Mike Huckabee is clearly the story coming out of Ames for a couple of reasons.
The first reason is that he got a bump. A big one. He will be able to raise money off this, which has been his problem in both Q1 and Q2. He also got headlines. People will take a first or second look at him.
Second, the low turnout suggests that most votes were bought. Mitt Romney spent $2m. Sam Brownback $600k. Huckabee? Not so much. It seems, and no one has raised evidence otherwise, that the Huckabee operation was somewhat spontaneous. On the one hand, this is a tribute to his speaking ability and his message. On the other hand, there is still no evidence that he can organize his way out of a paper bag.
Third, as one reader, who is a friend and a VA operative, put it:
I think that would be a decent indicator of actual support if someone, say Huckebee spent less than Brownback and received more votes.
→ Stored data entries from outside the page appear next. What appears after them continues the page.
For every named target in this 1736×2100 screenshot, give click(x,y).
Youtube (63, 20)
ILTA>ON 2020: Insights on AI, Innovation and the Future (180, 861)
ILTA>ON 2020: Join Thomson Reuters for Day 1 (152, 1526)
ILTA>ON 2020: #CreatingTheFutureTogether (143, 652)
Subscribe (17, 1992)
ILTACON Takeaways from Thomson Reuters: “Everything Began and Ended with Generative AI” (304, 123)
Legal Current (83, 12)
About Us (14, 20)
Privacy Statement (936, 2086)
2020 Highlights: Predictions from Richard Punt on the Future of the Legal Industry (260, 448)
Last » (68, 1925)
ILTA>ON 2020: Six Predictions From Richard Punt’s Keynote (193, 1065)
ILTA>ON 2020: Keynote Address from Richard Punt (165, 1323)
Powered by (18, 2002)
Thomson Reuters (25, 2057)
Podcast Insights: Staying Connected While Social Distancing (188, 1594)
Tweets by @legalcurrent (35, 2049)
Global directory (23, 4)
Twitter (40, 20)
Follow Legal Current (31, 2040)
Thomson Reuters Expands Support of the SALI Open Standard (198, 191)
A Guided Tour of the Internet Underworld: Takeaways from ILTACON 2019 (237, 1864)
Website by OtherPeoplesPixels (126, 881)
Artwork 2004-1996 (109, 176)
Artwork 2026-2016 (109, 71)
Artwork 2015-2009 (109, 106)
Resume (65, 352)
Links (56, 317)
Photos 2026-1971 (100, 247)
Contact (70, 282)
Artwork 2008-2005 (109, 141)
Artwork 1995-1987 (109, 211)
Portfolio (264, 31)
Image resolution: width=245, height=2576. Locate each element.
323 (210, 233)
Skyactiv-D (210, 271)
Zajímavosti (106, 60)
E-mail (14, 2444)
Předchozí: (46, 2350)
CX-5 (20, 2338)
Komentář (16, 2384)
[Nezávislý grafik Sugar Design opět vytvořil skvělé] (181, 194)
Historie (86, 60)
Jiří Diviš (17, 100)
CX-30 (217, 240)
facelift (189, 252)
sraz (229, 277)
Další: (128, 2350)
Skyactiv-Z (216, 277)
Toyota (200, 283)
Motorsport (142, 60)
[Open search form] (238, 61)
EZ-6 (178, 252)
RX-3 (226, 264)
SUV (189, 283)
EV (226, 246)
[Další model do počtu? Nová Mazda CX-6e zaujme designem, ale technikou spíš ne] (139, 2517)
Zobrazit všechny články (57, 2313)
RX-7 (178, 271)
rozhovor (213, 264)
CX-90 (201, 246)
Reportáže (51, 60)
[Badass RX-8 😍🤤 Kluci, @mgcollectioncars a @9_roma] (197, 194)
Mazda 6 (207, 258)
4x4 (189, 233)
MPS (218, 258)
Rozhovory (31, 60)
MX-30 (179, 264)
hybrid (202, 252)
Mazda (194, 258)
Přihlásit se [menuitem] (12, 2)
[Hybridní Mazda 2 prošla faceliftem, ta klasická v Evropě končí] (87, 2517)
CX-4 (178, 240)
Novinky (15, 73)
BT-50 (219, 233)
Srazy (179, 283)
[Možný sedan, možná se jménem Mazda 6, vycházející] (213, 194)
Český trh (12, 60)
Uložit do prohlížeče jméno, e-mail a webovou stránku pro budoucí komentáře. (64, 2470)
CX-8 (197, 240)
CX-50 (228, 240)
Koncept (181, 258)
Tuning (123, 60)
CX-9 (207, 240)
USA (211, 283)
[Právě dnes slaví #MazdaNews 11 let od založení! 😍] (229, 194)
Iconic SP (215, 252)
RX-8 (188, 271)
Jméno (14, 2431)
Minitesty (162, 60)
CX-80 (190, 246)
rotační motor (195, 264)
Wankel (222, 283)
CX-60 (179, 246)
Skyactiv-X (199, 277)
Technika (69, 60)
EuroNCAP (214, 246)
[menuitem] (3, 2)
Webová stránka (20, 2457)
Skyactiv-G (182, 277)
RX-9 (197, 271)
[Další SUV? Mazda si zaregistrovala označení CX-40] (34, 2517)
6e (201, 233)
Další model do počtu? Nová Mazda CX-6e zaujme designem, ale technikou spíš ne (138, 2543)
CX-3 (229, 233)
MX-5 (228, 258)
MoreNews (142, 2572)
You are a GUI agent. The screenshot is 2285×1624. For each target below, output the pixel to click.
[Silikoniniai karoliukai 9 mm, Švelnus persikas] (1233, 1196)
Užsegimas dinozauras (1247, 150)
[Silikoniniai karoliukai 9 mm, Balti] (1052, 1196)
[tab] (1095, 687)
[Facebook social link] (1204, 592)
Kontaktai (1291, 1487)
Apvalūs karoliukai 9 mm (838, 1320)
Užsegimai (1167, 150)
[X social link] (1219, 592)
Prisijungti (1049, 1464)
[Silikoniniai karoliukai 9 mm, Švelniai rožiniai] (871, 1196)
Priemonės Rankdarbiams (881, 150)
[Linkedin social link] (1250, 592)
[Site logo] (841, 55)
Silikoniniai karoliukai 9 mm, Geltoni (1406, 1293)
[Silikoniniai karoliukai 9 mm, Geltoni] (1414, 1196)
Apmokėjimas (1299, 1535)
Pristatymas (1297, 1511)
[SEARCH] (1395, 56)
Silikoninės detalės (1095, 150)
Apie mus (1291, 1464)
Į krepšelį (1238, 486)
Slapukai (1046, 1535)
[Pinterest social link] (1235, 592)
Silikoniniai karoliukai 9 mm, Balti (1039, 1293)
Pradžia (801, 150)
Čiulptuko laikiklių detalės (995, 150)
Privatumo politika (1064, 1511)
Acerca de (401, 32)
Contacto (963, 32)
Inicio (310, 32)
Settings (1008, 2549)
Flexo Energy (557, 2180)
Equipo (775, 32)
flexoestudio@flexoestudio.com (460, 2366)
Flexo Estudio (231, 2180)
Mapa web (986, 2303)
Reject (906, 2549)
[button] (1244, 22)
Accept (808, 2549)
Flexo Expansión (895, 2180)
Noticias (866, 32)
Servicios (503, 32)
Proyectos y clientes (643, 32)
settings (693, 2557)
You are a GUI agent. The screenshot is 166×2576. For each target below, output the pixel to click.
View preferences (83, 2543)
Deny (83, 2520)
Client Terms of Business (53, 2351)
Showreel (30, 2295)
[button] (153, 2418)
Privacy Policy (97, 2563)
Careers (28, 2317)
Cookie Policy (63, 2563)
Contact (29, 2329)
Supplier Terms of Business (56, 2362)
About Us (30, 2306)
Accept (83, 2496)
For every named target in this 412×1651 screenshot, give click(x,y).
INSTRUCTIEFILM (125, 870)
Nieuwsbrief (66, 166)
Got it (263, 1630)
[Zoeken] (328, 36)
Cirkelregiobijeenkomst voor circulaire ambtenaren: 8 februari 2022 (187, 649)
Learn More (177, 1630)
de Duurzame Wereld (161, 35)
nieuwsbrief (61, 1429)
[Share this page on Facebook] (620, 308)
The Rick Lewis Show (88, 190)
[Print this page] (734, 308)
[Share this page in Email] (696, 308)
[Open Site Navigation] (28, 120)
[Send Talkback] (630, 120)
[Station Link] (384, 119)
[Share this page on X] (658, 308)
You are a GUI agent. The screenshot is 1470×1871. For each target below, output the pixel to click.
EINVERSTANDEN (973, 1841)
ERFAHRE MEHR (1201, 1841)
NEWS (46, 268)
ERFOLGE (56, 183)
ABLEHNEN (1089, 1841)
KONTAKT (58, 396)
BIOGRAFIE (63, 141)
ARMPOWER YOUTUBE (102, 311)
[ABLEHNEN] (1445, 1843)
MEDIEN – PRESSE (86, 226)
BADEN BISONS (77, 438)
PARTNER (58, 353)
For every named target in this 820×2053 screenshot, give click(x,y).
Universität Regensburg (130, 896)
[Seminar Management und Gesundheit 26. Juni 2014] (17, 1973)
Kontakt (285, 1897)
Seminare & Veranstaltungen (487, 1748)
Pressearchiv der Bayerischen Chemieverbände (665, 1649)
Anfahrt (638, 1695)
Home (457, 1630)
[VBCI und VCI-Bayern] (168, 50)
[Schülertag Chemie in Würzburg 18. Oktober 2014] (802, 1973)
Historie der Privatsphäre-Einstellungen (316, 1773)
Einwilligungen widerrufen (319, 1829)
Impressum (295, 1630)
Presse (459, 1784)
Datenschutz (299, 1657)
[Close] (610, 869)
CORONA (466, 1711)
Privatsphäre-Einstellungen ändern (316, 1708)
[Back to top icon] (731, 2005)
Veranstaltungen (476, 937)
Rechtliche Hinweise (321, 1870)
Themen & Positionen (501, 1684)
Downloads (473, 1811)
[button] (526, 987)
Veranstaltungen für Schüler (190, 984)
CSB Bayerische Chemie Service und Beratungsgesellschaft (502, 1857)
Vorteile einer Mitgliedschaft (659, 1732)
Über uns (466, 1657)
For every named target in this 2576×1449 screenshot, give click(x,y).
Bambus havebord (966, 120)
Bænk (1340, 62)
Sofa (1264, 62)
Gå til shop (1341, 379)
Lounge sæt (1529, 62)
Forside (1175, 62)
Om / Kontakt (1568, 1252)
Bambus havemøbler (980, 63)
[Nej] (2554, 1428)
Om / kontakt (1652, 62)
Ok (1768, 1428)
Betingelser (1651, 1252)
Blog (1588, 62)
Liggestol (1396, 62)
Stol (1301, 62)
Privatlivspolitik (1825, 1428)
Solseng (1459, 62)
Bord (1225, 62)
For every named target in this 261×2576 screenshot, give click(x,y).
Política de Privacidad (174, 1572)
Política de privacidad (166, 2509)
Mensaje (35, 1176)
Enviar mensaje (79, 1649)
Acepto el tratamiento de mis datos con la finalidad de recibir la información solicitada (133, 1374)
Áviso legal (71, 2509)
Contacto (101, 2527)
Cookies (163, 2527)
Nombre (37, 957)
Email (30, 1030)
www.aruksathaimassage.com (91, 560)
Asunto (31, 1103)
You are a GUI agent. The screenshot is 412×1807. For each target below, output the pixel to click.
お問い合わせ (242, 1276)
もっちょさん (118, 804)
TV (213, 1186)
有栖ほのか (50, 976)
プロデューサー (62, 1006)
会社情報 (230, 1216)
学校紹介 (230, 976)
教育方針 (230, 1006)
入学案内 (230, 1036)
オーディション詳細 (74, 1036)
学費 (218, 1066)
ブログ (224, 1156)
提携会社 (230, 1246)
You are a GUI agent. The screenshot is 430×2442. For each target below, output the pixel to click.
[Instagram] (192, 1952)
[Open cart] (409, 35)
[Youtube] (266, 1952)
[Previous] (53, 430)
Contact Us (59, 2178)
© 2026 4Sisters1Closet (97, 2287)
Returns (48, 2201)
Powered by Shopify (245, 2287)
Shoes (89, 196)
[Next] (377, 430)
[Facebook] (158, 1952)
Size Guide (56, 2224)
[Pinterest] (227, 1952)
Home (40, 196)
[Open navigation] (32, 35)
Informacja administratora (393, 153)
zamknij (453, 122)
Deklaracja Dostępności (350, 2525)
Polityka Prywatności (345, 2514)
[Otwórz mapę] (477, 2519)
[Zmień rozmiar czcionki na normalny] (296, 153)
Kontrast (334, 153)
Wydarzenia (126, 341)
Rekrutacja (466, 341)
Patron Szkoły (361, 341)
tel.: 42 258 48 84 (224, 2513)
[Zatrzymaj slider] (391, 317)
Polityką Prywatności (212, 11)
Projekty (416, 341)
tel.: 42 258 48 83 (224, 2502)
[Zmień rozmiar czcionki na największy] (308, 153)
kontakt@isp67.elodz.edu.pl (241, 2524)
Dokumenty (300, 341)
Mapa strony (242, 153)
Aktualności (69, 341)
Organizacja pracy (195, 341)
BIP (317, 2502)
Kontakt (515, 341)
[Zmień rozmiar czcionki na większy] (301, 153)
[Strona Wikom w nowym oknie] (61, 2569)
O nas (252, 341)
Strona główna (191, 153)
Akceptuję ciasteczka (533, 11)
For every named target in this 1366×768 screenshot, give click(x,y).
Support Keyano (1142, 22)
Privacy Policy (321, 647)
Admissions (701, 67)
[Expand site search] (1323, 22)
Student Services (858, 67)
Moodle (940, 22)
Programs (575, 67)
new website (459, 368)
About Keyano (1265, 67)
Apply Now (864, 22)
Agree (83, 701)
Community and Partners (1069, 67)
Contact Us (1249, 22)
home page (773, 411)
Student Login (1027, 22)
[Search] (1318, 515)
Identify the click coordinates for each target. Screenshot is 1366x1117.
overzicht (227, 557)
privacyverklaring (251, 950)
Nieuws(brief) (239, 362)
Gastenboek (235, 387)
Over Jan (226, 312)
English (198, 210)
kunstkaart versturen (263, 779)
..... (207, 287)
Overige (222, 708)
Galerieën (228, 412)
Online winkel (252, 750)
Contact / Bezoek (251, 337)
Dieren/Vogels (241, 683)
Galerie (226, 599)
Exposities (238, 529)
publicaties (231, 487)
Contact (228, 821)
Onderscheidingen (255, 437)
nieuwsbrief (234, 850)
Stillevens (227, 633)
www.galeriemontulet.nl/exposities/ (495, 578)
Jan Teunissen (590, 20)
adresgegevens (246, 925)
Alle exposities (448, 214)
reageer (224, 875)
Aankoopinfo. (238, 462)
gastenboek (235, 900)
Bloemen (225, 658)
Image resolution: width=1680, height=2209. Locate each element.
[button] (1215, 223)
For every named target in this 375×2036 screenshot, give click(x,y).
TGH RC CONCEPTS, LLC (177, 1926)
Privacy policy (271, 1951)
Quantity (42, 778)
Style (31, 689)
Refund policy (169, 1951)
I would suspect the big winner in that chart [dollar per vote] would be Paul or Tancredo.
I don’t know how much the guys in 4th or 5th matter on this, since it puts them in 7th or 8th over all. But dollar-per-vote or dollar-per-earned-media, clearly Huckabee is far and above the winner. He just needs to figure out how to convert to an organization.
So the story continues to be Huckabee. Romney got what he needed, but I don’t think that he can be fully satisfied. And the shakedown in the conservative field will be interesting to watch. My question is going to be: who drops and and who gets whose staff?
UPDATE: USA Today did some analysis of the per-candidate spending, (H/T to Rich Galen):
• Third-place finisher Sam Brownback says he spent about $325,000 to win his 2,192 votes. That’s $148.27 for each vote.
• Second-place finisher Mike Huckabee spent about $150,000 and received 2,587 votes. That’s $57.98 per vote.
• Winner Mitt Romney has not said how much he spent. The reporting in this Washington Post article suggests at least $2 million and possibly more than twice that much. Assuming $2 million for 4,516 votes, that’s $442.87 per vote. But it could top $1,000.